- Task goal -
Please print all the lines below exactly as they are written.

##########

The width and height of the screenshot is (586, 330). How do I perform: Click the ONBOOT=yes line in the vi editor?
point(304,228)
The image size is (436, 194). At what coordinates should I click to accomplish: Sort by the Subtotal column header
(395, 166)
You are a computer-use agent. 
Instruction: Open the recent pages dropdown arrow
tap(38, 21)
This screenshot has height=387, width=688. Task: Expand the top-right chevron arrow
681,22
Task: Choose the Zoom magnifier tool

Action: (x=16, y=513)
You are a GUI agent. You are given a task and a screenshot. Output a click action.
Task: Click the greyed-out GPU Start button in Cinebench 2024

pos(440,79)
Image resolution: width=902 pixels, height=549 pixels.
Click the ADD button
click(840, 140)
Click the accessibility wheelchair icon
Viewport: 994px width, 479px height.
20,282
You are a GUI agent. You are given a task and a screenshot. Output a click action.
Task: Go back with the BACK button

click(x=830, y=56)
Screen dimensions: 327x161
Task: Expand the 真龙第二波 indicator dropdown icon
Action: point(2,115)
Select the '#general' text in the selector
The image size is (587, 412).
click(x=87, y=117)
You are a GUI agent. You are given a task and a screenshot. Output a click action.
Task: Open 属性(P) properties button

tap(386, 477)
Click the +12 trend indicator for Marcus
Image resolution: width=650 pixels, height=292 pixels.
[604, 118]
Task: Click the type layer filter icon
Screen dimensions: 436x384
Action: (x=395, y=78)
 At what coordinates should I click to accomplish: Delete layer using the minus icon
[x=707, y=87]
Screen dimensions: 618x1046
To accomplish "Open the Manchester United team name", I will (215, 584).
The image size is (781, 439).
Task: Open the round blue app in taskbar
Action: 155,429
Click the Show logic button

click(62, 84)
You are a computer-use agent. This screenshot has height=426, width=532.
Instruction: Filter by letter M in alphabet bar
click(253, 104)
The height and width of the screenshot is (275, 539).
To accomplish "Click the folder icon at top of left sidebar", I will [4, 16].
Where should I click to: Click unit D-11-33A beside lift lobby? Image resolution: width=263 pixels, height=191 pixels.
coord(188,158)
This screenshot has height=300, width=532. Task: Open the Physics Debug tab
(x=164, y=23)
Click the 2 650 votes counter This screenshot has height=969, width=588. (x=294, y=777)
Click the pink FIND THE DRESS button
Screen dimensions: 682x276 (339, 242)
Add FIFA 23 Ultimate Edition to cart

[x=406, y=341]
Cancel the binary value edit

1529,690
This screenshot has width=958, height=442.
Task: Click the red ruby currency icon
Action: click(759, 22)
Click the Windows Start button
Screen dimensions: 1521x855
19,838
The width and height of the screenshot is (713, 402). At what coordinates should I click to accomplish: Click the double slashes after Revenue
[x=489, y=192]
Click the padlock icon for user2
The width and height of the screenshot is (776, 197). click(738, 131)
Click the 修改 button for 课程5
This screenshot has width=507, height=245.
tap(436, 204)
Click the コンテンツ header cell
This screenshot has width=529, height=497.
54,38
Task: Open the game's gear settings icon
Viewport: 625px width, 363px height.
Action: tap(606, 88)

##########

- Output for this task -
The width and height of the screenshot is (586, 330). How do I perform: Click the ONBOOT=yes line in the vi editor?
point(304,228)
The image size is (436, 194). At what coordinates should I click to accomplish: Sort by the Subtotal column header
(395, 166)
You are a computer-use agent. 
Instruction: Open the recent pages dropdown arrow
tap(38, 21)
This screenshot has height=387, width=688. Task: Expand the top-right chevron arrow
681,22
Task: Choose the Zoom magnifier tool

Action: (x=16, y=513)
You are a GUI agent. You are given a task and a screenshot. Output a click action.
Task: Click the greyed-out GPU Start button in Cinebench 2024

pos(440,79)
Image resolution: width=902 pixels, height=549 pixels.
Click the ADD button
click(840, 140)
Click the accessibility wheelchair icon
Viewport: 994px width, 479px height.
20,282
You are a GUI agent. You are given a task and a screenshot. Output a click action.
Task: Go back with the BACK button

click(x=830, y=56)
Screen dimensions: 327x161
Task: Expand the 真龙第二波 indicator dropdown icon
Action: point(2,115)
Select the '#general' text in the selector
The image size is (587, 412).
click(x=87, y=117)
You are a GUI agent. You are given a task and a screenshot. Output a click action.
Task: Open 属性(P) properties button

tap(386, 477)
Click the +12 trend indicator for Marcus
Image resolution: width=650 pixels, height=292 pixels.
[604, 118]
Task: Click the type layer filter icon
Screen dimensions: 436x384
Action: (x=395, y=78)
 At what coordinates should I click to accomplish: Delete layer using the minus icon
[x=707, y=87]
Screen dimensions: 618x1046
To accomplish "Open the Manchester United team name", I will (215, 584).
The image size is (781, 439).
Task: Open the round blue app in taskbar
Action: 155,429
Click the Show logic button

click(62, 84)
You are a computer-use agent. This screenshot has height=426, width=532.
Instruction: Filter by letter M in alphabet bar
click(253, 104)
The height and width of the screenshot is (275, 539).
To accomplish "Click the folder icon at top of left sidebar", I will [4, 16].
Where should I click to: Click unit D-11-33A beside lift lobby? Image resolution: width=263 pixels, height=191 pixels.
coord(188,158)
This screenshot has height=300, width=532. Task: Open the Physics Debug tab
(x=164, y=23)
Click the 2 650 votes counter This screenshot has height=969, width=588. (x=294, y=777)
Click the pink FIND THE DRESS button
Screen dimensions: 682x276 (339, 242)
Add FIFA 23 Ultimate Edition to cart

[x=406, y=341]
Cancel the binary value edit

1529,690
This screenshot has width=958, height=442.
Task: Click the red ruby currency icon
Action: click(759, 22)
Click the Windows Start button
Screen dimensions: 1521x855
19,838
The width and height of the screenshot is (713, 402). At what coordinates should I click to accomplish: Click the double slashes after Revenue
[x=489, y=192]
Click the padlock icon for user2
The width and height of the screenshot is (776, 197). click(738, 131)
Click the 修改 button for 课程5
This screenshot has width=507, height=245.
tap(436, 204)
Click the コンテンツ header cell
This screenshot has width=529, height=497.
54,38
Task: Open the game's gear settings icon
Viewport: 625px width, 363px height.
Action: tap(606, 88)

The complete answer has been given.